#### [REQUIREMENT]
The following entries should be restated word for word, pictures excluded.

── SOURCE RECORDS ──

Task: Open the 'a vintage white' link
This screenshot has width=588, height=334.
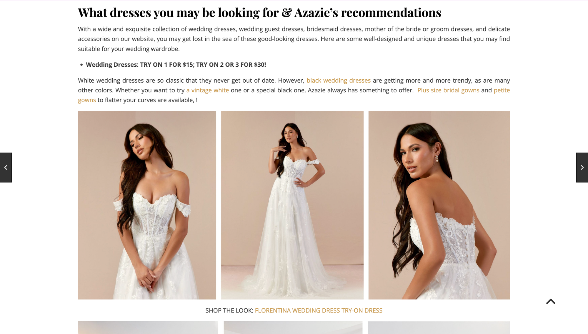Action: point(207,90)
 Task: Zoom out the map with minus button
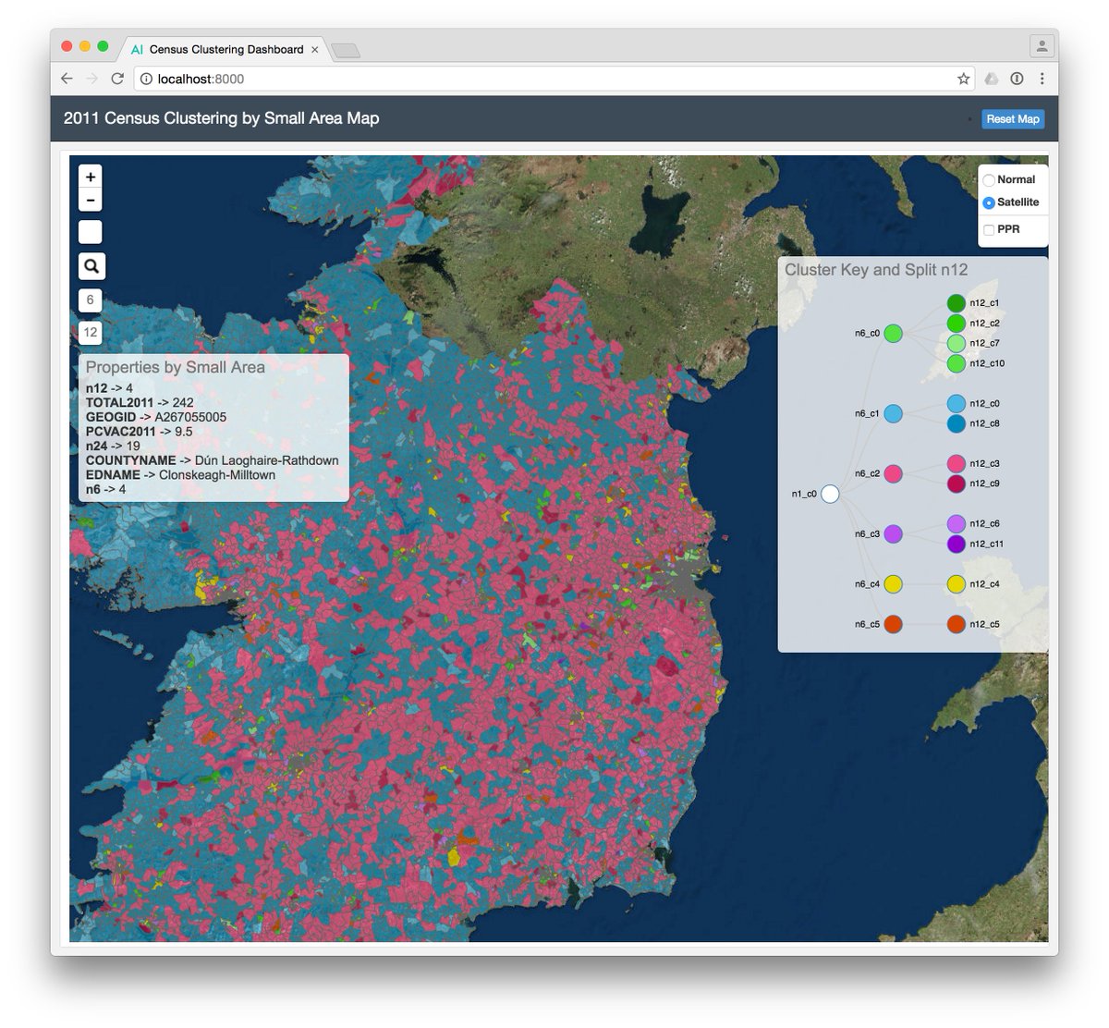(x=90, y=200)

───

#### [YOUR SOLUTION]
Task: Open the 'a vintage white' link
This screenshot has width=588, height=334.
Action: point(207,90)
 Task: Zoom out the map with minus button
(x=90, y=200)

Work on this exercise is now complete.